Living intentionally

April 13, 2022 § Leave a comment

I am leaving for Paris, France in 3 ½ weeks. This is my first international trip in over thirty-five years. The longing to visit Paris has been with me my whole life and this year, finally, is when I make that dream a reality. I don’t travel often, primarily because I work so much and despite having four weeks of vacation, I am subtly discouraged from taking it because we are so short staffed at work. But that’s a topic for another time. For now, I want to linger on the anticipation of having the time of my life in the City of Lights.

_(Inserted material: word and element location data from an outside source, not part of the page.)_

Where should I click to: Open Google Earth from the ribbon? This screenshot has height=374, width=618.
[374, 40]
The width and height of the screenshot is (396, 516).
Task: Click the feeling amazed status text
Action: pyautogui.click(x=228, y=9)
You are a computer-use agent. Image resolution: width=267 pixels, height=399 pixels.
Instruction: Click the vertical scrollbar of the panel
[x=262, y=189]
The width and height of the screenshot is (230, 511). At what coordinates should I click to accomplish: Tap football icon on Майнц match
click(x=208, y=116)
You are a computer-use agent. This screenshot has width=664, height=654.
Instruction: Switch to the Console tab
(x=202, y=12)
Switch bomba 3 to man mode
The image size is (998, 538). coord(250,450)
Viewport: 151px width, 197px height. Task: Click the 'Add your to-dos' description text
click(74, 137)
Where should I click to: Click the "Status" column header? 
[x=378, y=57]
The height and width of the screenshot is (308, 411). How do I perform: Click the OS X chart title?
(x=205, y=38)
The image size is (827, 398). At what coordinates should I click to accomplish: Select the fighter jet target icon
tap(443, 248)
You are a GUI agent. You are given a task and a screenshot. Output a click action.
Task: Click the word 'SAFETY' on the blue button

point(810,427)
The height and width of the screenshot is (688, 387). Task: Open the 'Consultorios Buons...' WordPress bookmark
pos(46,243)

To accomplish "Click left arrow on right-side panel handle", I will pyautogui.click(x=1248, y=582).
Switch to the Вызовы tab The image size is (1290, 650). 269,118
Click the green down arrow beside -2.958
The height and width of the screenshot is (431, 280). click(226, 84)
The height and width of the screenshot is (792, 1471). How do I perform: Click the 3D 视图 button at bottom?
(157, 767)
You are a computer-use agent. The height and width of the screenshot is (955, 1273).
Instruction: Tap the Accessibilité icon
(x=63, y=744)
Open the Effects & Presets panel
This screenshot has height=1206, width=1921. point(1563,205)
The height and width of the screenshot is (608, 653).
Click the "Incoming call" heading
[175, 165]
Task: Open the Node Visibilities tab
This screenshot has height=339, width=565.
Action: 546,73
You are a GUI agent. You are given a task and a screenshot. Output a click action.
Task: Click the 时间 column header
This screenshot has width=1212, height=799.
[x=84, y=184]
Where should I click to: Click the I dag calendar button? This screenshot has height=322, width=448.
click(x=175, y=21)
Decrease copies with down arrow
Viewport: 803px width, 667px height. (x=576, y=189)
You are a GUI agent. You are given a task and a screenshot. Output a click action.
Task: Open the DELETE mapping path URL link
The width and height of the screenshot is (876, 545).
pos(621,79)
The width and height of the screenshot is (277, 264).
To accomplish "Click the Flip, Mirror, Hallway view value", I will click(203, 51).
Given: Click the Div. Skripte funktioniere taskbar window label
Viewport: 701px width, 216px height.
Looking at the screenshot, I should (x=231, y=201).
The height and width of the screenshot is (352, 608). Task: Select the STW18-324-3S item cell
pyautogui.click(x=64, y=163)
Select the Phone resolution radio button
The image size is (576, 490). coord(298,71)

I am not going to Paris to run around the city and check off visiting a bunch of tourist attractions. Yes, there are touristy things I do want to see but my goal is to wander around the city, enjoy the culture, the people, the absolute Parisian-ness of it all and maybe make a new friend or two. Oh, and gorge myself on delicious food and wine, of course! But more than that, I want to prove to myself that I can travel to an international city alone, navigate the city with nothing more than a basic knowledge of the French language, and do it all looking fabulous! I want this experience to bear so many lovely and wonderful memories that will last a lifetime or, at least until I go back again and make more.

Yes, I’m going solo. This inherently scares me because it means I actually have to rely on my wits in order to get around. I can’t just turn to my traveling companion and ask “how do we get there?”. I have to figure it out. And I am completely capable but I typically like having things done for me (I mean, who doesn’t?). I think going solo is going to make this experience that much richer and more significant for me because everything I do, everyone I interact with will be my choice and by me making those choices they will be much more intentional and curated. I love this. I am normally super impulsive so making intentional choices is an unfamiliar concept for me. In fact, this whole trip was an impulsivity that, once started, I couldn’t stop. It’s how I experience life. Impulsive choice first, consequences later. But this year, this year I told myself that I am going to start intentionally living life, enjoying those things, places, people, connections I’ve only talked about and this trip to Paris is the first of many of those experiences.